Bueno para mi lo más importante es encontrar a esa persona especial que se las juega por ti, que aunque le cuesta un mundo, intenta entenderte, que te ame locamente y que quiera pasar el resto de su vida contigo (sin importar tus malos hábitos, inseguridades y todas tus imperfecciones).Olvídate del prototipo que creaste en tu cabeza. ¿Acaso no suena bien pasar el resto de tu vida con alguien que te desafía, te hace reír, te apoya y se preocupa por ti?Si la respuesta es afirmativa, entonces no pierdas más tiempo buscando a “ese tipo” de persona. Te cuento, que en realidad no es real.

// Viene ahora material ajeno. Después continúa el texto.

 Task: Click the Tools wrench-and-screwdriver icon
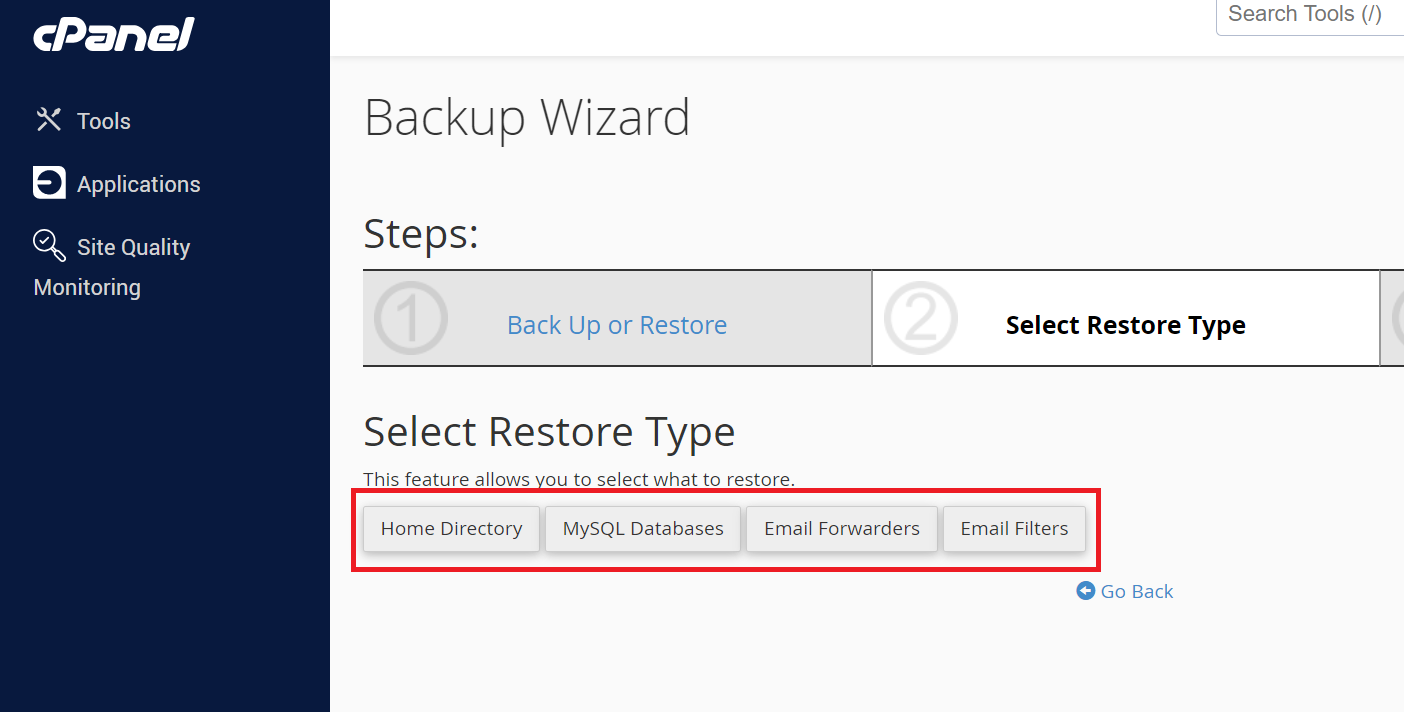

Tú, yo y ese chico o chica que para ti parece ideal, tenemos defectos, y al obsesionarnos con esos descabellados requerimientos estamos midiendo a nuestras futuras parejas con la vara irreal de la perfección. Acuérdate que no estamos buscando a alguien para un puesto de trabajo: estamos buscando a un compañero de vida.

Sí, está permitido ser exigente, pero sólo con las cosas realmente importantes. Por ejemplo: ¿Quiere tener hijos? ¿Y tú? ¿Quieres tener hijos? ¿Cree en el matrimonio? ¿Quiere vivir en la ciudad o en la playa? ¿Es preocupado por mi? ¿Trata bien a los demás?

Entonces te recomiendo que comiences a salir con personas diferentes, que se vean diferentes, que tengan opiniones e intereses distintos y que hayan estudiado cosas extrañas a ti, ya verás como el espectro de amor se abre inmensamente, aumentando esa posibilidad tan anhelada de encontrar a tu pareja perfecta. He aprendido que hay ciertas características, como la inteligencia, que cualquier hombre puede poseer sin importar su trabajo y que es más importante que unos bíceps, un auto último modelo o el lugar en el que nació.

Abre tu mente y date la oportunidad de conocer a personas fascinantes que de seguro, de otra forma nunca podrás conocer.